ENTRIES SHOWN section start
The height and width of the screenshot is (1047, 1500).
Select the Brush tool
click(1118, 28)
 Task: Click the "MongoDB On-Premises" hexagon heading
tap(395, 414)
ENTRIES SHOWN section end
Repeat each line of the data exactly, missing none.

*TASK OUTPUT*:
The height and width of the screenshot is (1047, 1500).
Select the Brush tool
click(1118, 28)
 Task: Click the "MongoDB On-Premises" hexagon heading
tap(395, 414)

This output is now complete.